A densidade de acontecimentos foi tão grande que é difícil descrever tudo. Preferi então narrar um dos nossos dias numa lua cheia de maio. Acordamos com o nascer do sol na barraca que estava montada ao lado de uma estrada secundária perto de Champawat. Ali, na altitude de 2000m, quase todas as árvores são Pinus e as vilas possuem apenas um pequeno mercado e algumas dezenas de casas.

Existem poucos carros porque a dificuldade das curvas e perigo dos despenhadeiros fazem com que quase todos utilizem as estradas principais. Era possível ver as montanhas nevadas do Himalaia mas, mesmo com o visual maravilhoso, não encontramos muitos turistas. Quando abrimos a barraca já tínhamos dois vizinhos que estavam matando uma ovelha na árvore ao lado para vender na cidade que ficava a duzentos metros do nosso acampamento. Repetimos o rotineiro processo de desmontar a barraca e armar nossas bagagens na bicicleta.

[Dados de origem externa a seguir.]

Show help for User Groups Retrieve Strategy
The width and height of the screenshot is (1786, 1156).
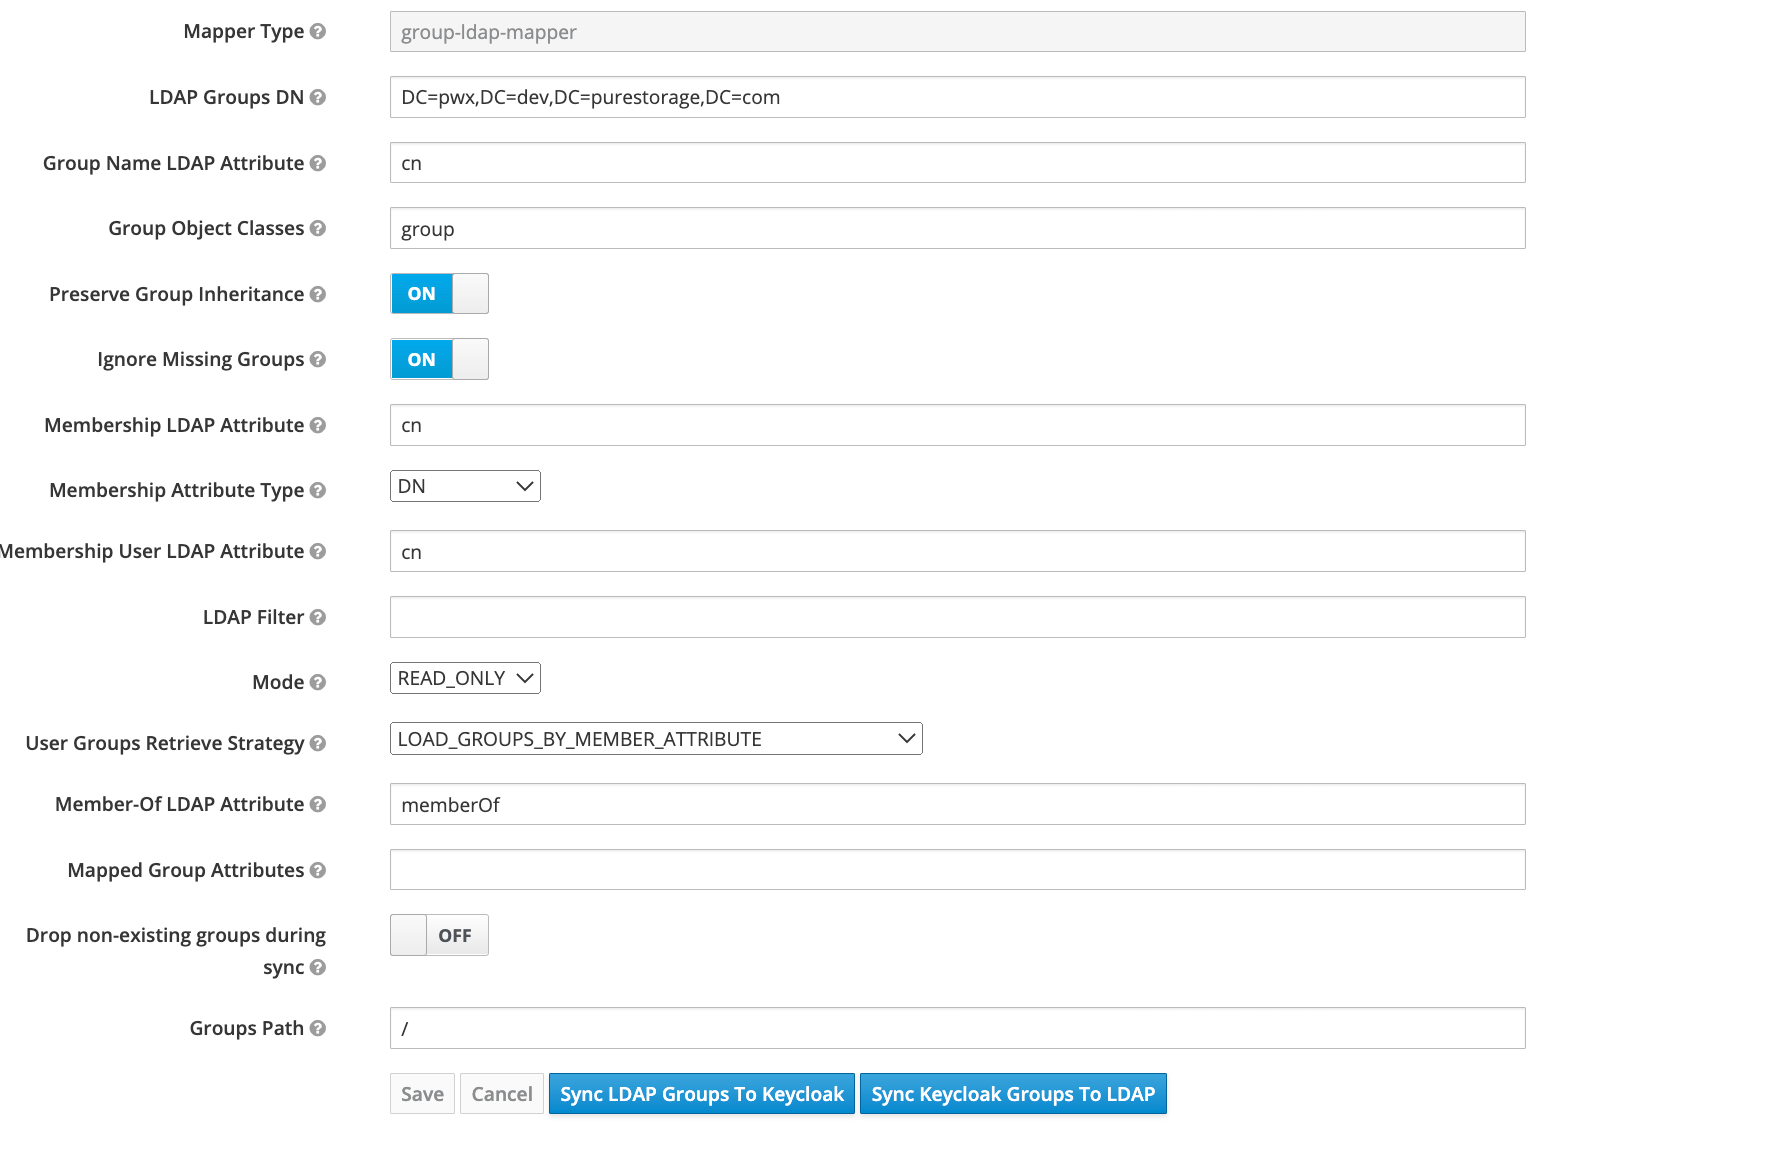point(318,743)
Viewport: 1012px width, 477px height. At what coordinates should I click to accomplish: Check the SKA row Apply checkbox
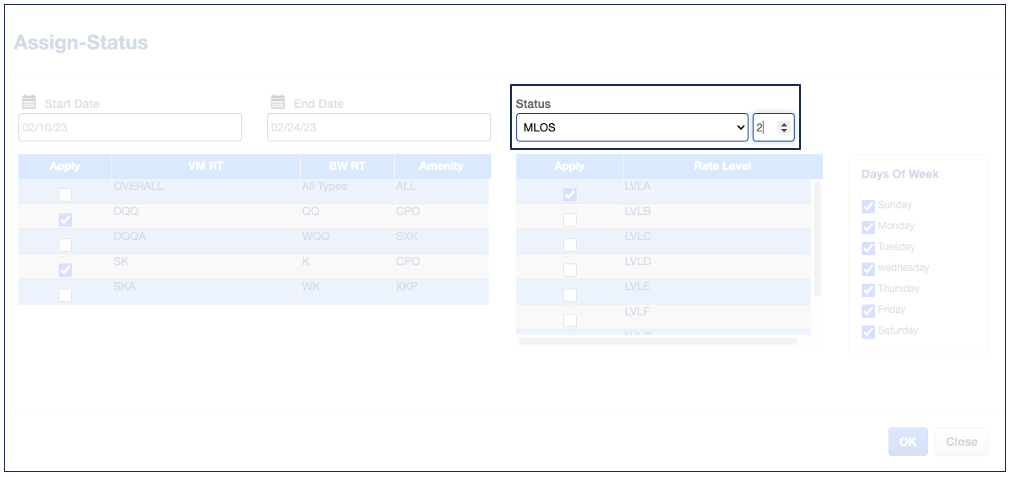pos(65,295)
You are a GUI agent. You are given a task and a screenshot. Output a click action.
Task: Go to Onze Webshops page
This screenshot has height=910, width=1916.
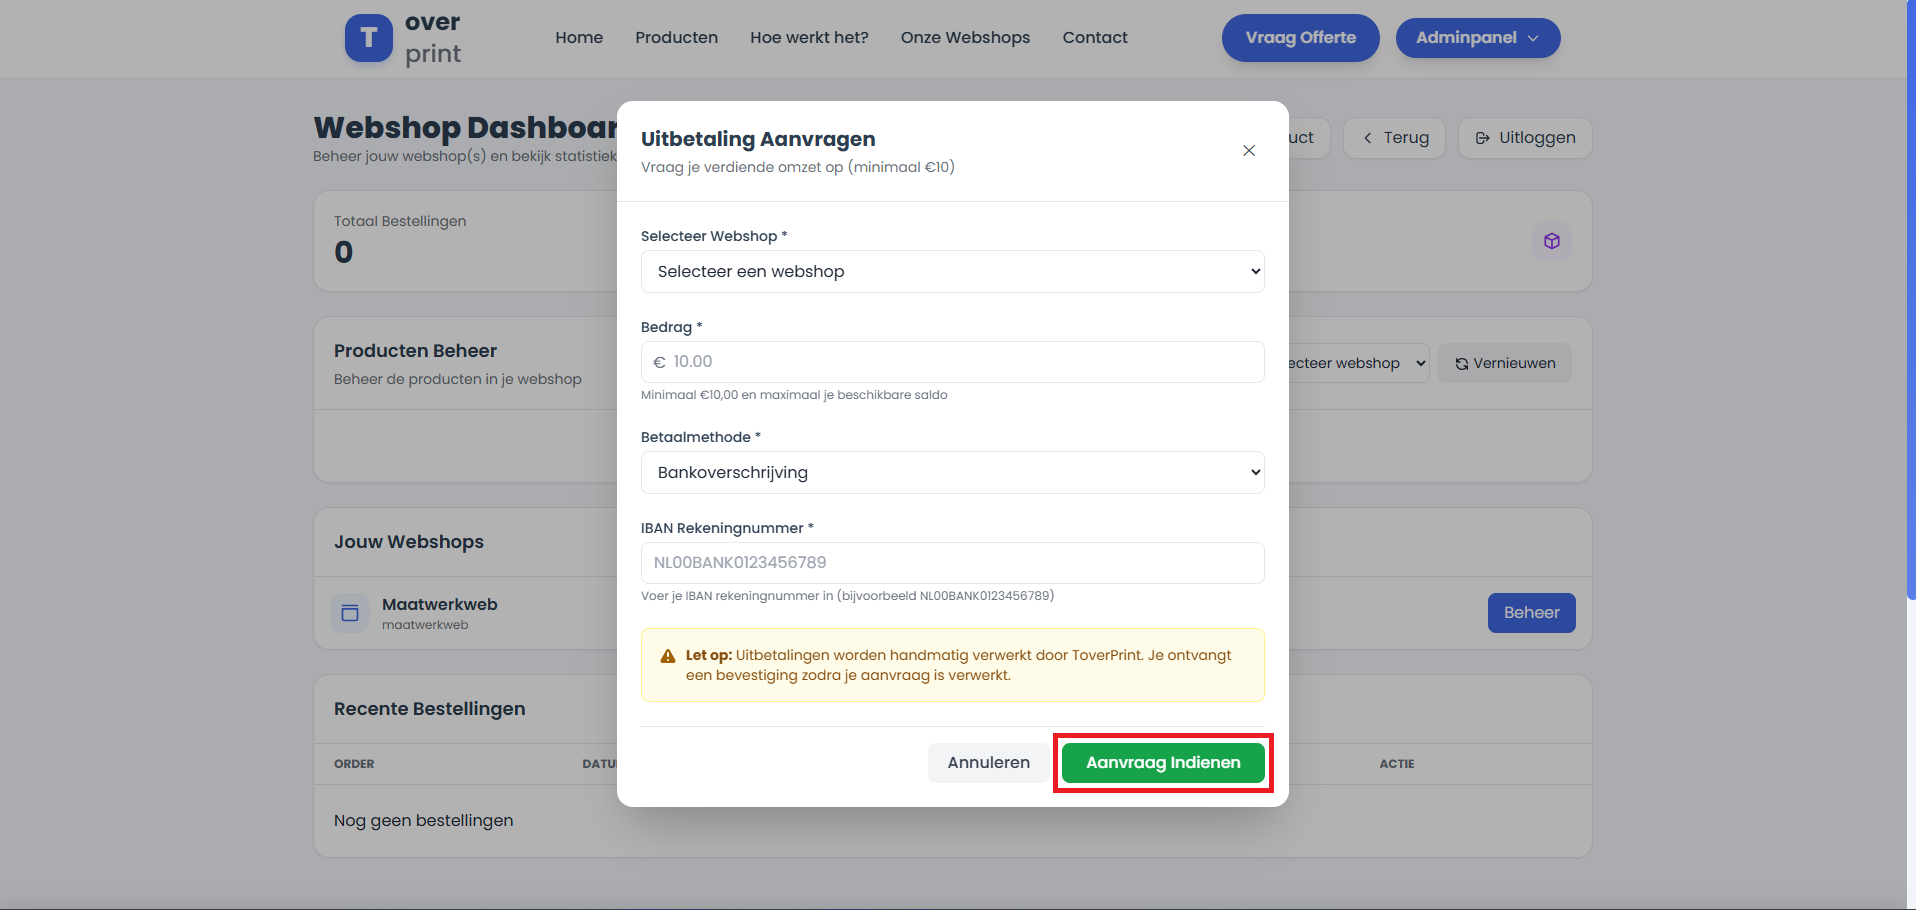point(965,38)
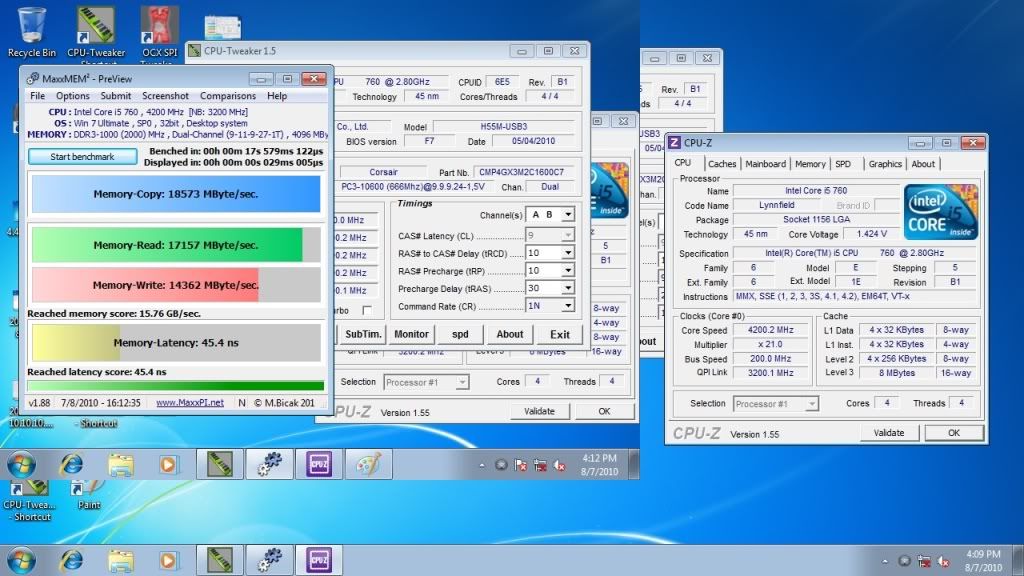Toggle the Turbo checkbox in CPU-Tweaker

click(367, 310)
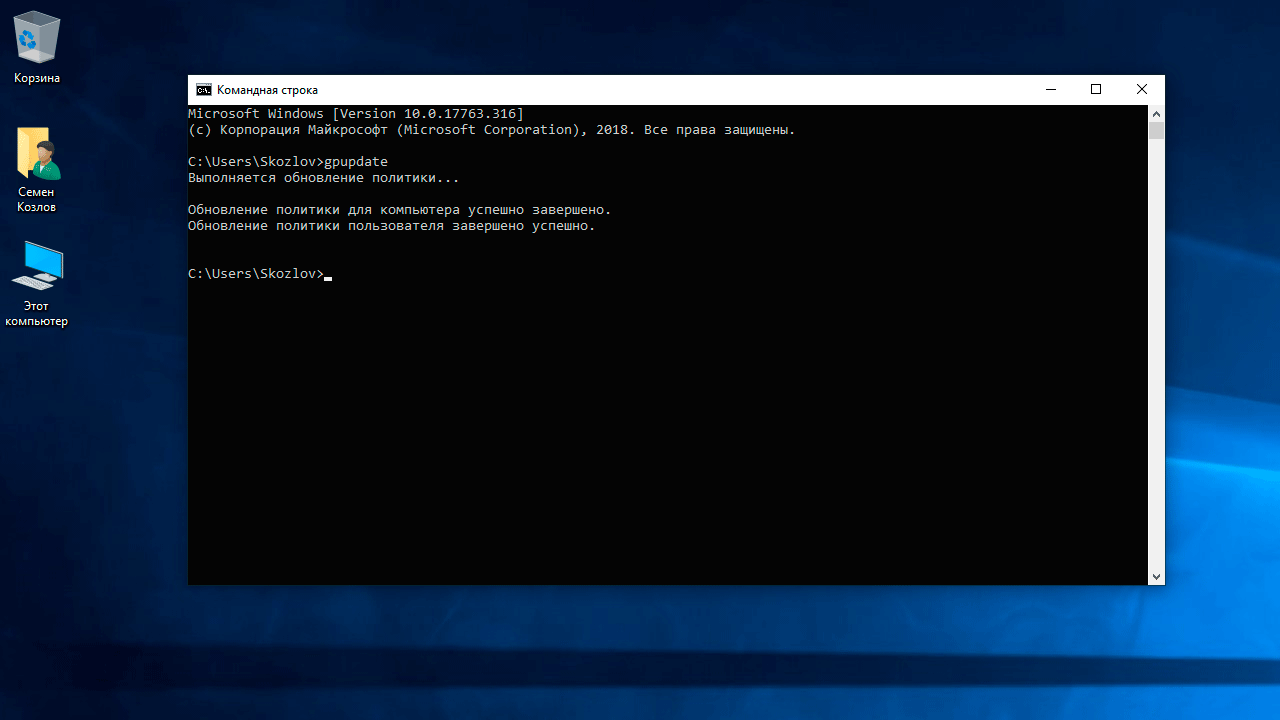Click the Командная строка title bar text

(x=267, y=90)
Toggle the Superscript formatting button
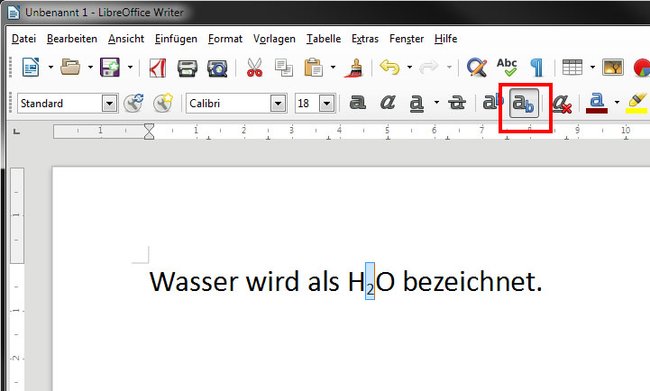The width and height of the screenshot is (650, 391). [x=492, y=103]
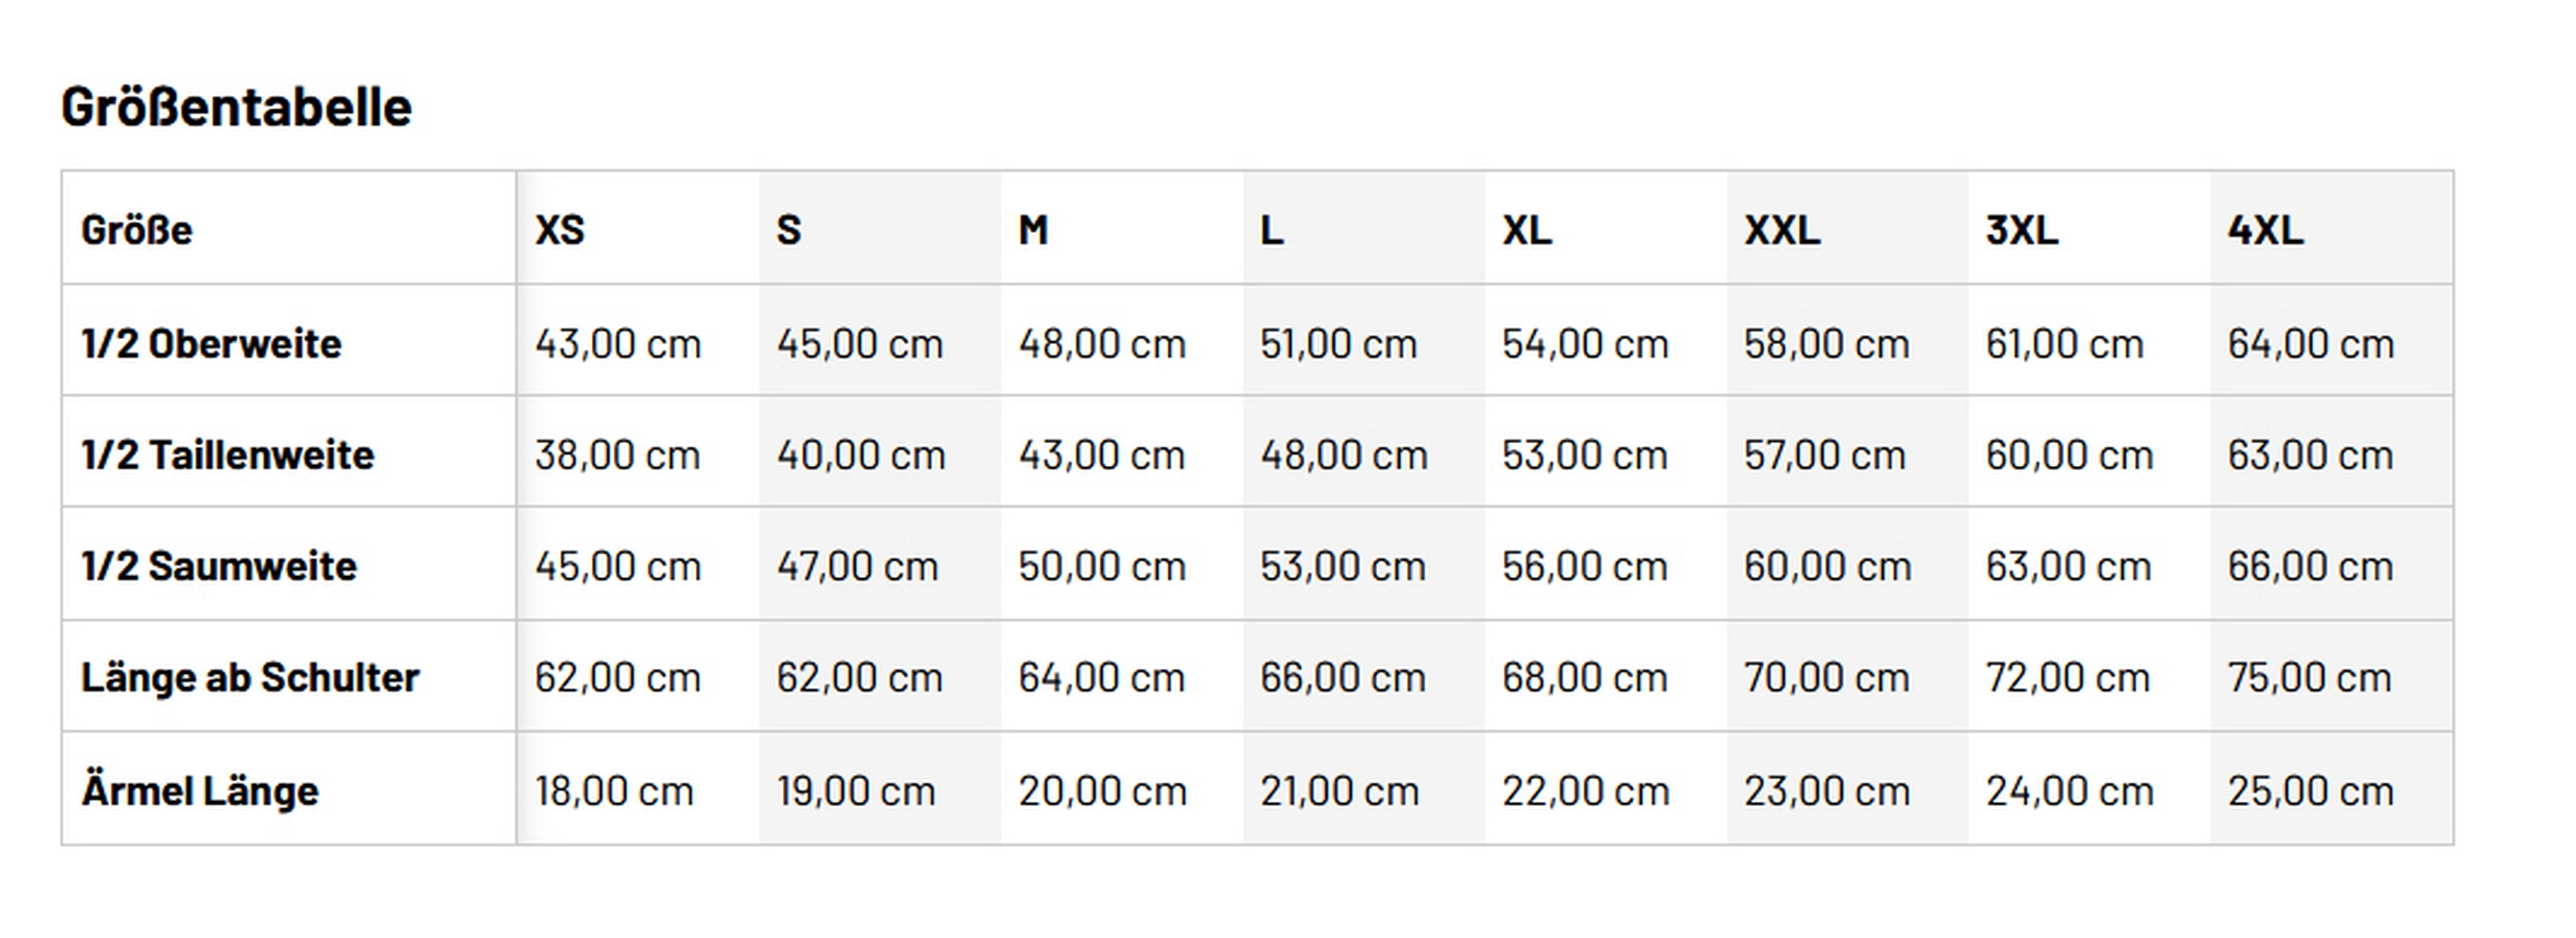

Em menos de meia hora estávamos numa loja de chá no pequeno centro. Pedimos chás com leite, omeletes e pães e respondemos a uma dúzia de pessoas que sempre aparecem para perguntar sobre a viagem ou pedir para andar nas bicicletas. Durante o café da manhã apareceu um indiano fazendo uma apresentação para os moradores locais. Ele começou a tirar cobras de cestas, tocar uma flauta e no final tirou também uma Naja e um escorpião. Ficou brincando com os bichos, guardou tudo e foi embora.

Desenho para celebrar o casamento hinduísta

Pagamos nossa conta e fomos convencer a criançada que estava pedalando nossas bicicletas de que era nossa hora de partir. Um dos moradores, fascinado com as bicicletas, pediu-nos mais alguns minutos pois estava providenciando o fotógrafo da cidade para tirar uma foto conosco.

Tiramos as fotos, despedimos de aproximadamente cem pessoas que já tinham se concentrado ali e iniciamos a pedalada. Muitas pessoas caminham nas estradas e logo nas primeiras curvas encontramos dois Sadhus fumando Ganja, costume entre muitos da região.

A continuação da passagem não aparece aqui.